> _What is expected_
Lines that include the string "with" are the ones to copy from the entries below.

►

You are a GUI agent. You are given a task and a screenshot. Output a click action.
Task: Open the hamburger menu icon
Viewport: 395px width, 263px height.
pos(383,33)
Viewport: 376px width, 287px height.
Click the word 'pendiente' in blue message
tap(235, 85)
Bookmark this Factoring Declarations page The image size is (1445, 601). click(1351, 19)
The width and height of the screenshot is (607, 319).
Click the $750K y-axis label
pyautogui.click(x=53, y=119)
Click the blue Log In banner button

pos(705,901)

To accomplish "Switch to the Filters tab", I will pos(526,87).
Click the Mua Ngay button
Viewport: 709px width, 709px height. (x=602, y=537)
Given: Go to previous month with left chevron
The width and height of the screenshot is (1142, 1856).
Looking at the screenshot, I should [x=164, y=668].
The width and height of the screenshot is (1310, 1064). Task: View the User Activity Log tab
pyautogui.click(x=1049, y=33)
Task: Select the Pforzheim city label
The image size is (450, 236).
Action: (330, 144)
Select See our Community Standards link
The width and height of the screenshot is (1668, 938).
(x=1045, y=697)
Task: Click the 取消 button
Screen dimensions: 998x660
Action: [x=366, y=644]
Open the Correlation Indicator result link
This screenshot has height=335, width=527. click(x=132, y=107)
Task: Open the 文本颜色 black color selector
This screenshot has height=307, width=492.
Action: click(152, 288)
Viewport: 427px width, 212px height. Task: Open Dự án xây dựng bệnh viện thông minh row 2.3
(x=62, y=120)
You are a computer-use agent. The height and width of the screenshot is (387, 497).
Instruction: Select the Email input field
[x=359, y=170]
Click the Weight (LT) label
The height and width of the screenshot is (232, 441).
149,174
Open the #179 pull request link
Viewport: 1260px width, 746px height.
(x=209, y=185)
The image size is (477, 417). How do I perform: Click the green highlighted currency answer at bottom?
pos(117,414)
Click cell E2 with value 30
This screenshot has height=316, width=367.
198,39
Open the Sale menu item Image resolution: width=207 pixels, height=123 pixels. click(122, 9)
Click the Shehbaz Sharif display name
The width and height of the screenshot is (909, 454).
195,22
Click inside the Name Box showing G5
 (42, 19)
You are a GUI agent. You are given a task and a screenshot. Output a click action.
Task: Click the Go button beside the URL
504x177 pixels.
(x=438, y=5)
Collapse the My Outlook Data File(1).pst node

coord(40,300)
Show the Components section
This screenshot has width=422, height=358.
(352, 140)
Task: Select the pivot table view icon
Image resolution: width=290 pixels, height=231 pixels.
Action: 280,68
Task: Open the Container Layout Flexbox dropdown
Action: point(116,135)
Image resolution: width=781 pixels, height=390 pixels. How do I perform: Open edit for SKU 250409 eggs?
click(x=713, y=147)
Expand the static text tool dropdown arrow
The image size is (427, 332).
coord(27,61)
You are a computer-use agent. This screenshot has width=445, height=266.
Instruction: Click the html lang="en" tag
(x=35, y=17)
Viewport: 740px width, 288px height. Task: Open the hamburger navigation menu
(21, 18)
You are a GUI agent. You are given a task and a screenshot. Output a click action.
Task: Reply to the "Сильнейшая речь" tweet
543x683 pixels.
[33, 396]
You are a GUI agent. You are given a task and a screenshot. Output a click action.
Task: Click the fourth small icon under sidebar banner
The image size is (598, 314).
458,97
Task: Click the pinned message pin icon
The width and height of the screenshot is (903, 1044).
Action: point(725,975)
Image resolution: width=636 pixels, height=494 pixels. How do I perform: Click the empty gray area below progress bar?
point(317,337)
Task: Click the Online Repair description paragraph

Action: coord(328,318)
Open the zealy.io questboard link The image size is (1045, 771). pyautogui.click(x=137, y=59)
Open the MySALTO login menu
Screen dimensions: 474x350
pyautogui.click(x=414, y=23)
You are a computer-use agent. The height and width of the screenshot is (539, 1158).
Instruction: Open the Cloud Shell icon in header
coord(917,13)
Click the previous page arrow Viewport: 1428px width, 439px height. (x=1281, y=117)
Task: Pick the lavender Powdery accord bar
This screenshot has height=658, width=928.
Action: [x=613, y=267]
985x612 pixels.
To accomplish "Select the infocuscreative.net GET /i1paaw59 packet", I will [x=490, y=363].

◄

> _Output of the exercise_
Given: Go to previous month with left chevron
Click cell E2 with value 30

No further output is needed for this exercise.